'''

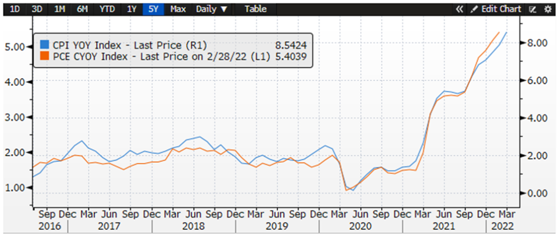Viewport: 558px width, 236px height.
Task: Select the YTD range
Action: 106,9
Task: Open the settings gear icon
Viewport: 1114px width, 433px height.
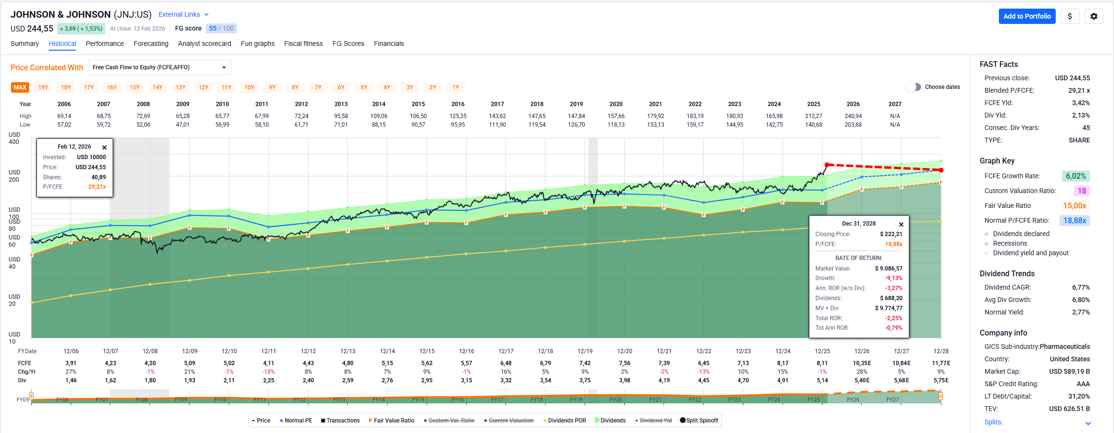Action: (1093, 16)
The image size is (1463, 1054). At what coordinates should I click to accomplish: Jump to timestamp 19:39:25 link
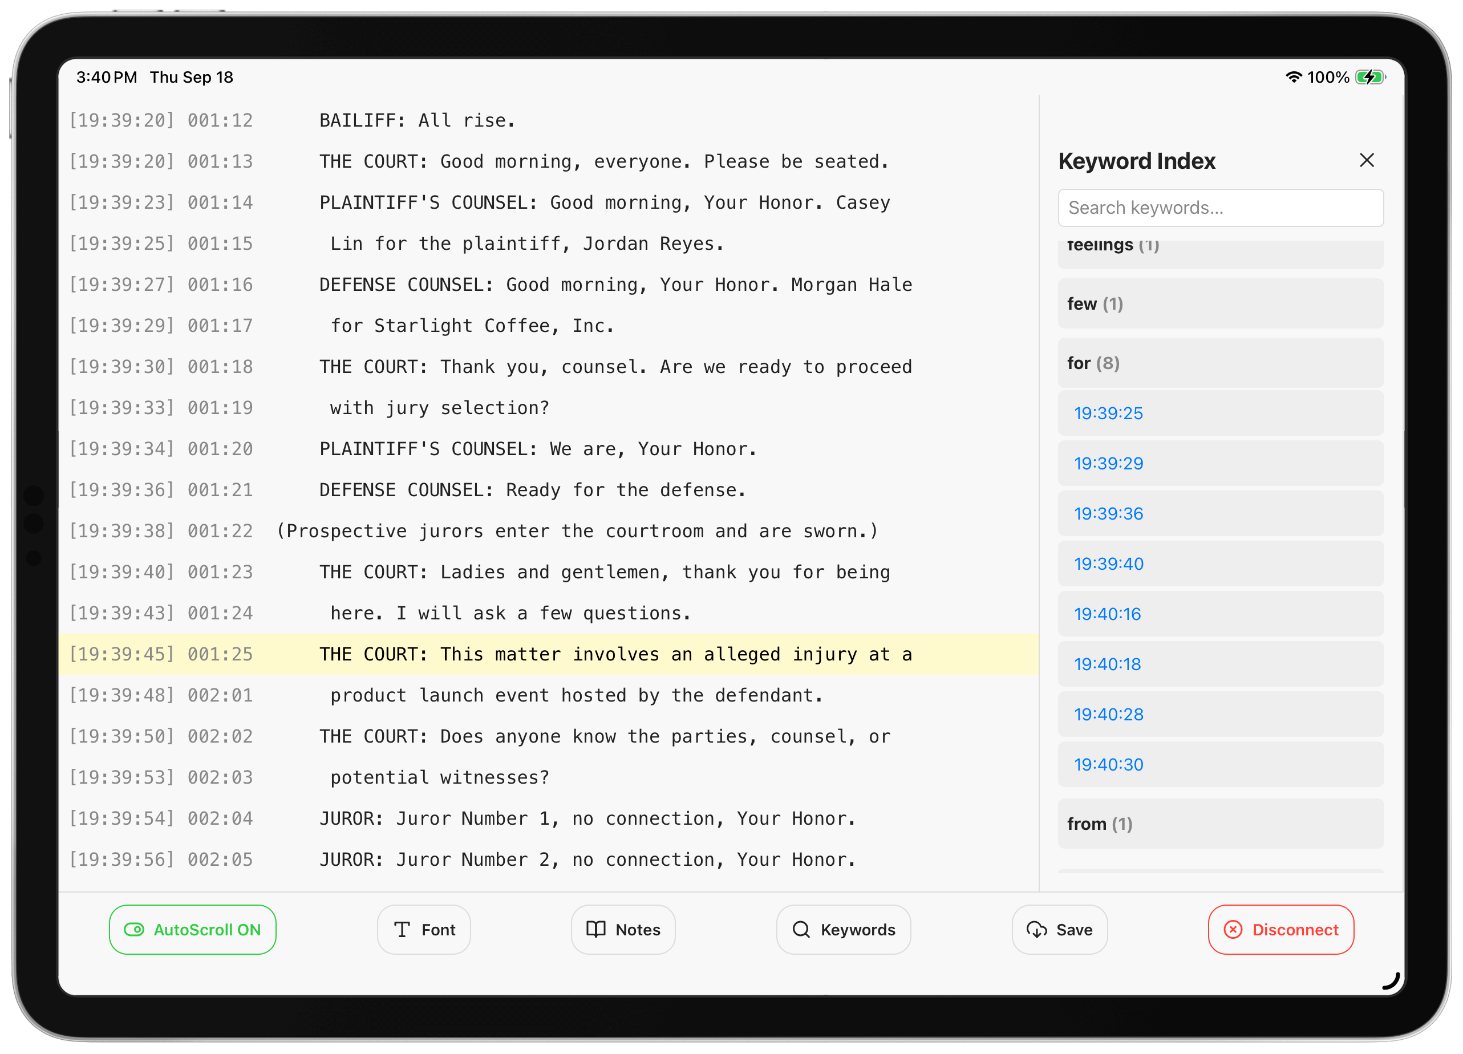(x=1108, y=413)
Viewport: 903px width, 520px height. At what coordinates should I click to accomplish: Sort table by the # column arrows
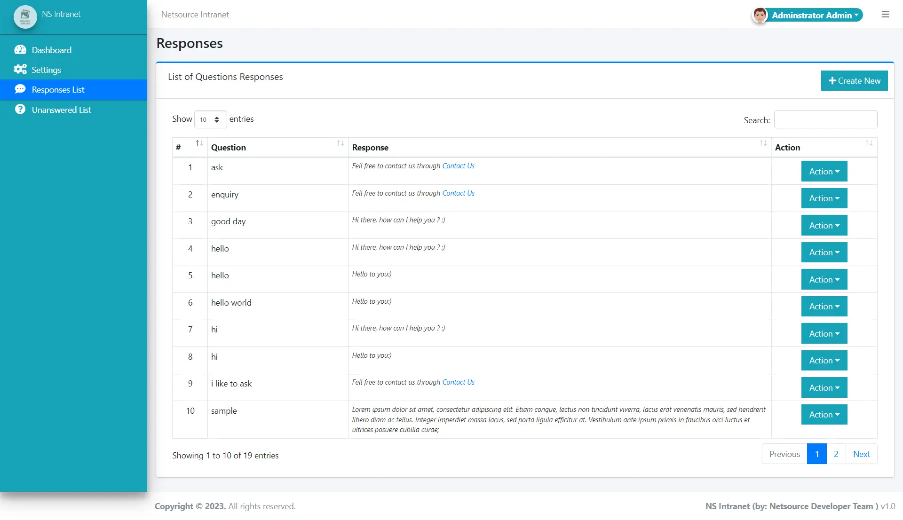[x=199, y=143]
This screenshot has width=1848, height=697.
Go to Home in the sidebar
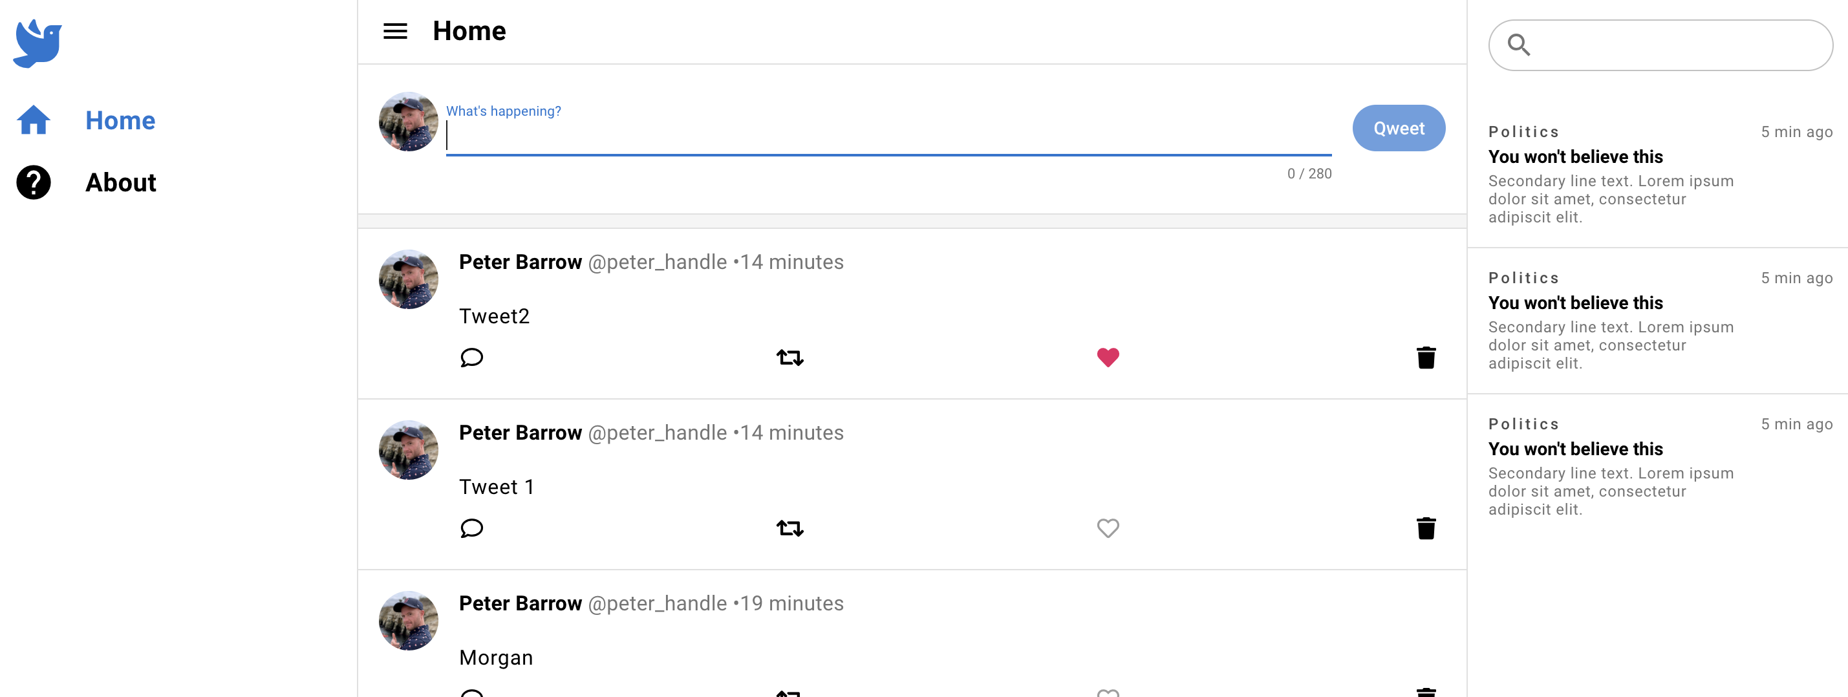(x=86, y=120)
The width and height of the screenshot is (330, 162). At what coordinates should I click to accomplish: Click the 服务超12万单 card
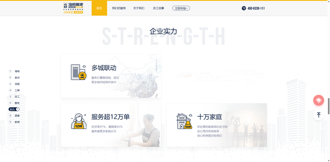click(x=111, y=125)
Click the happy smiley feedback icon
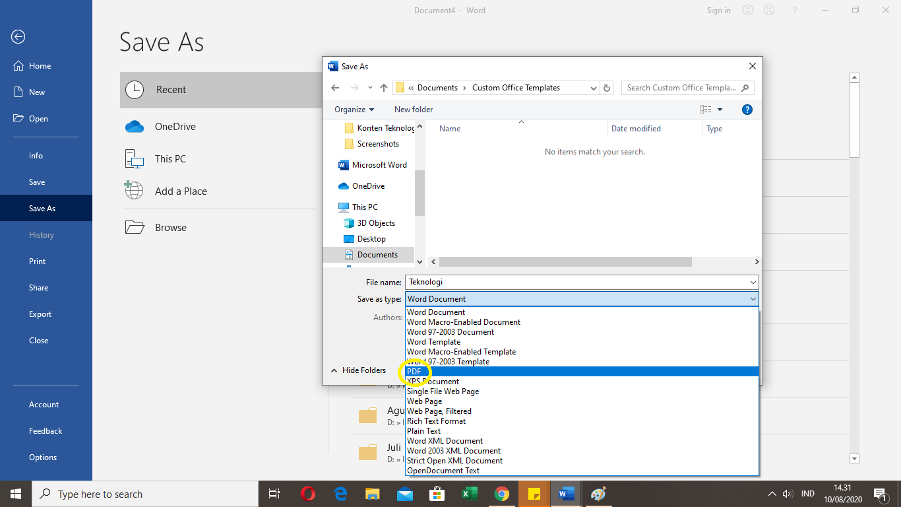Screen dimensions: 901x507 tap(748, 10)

'''

— Requirements —
Recast every line of the records above as a JSON list of strings, one string per line, with blank lines dropped and the pictures left out.

— Exercise answer —
[
  "Viewport: 558px width, 236px height.",
  "Task: Select the YTD range",
  "Action: 106,9",
  "Task: Open the settings gear icon",
  "Viewport: 1114px width, 433px height.",
  "Action: (1093, 16)",
  "The image size is (1463, 1054). At what coordinates should I click to accomplish: Jump to timestamp 19:39:25 link",
  "(x=1108, y=413)",
  "Viewport: 903px width, 520px height. At what coordinates should I click to accomplish: Sort table by the # column arrows",
  "[x=199, y=143]",
  "This screenshot has width=1848, height=697.",
  "Go to Home in the sidebar",
  "(x=86, y=120)",
  "The width and height of the screenshot is (330, 162). At what coordinates should I click to accomplish: Click the 服务超12万单 card",
  "click(x=111, y=125)",
  "Click the happy smiley feedback icon",
  "Screen dimensions: 901x507 tap(748, 10)"
]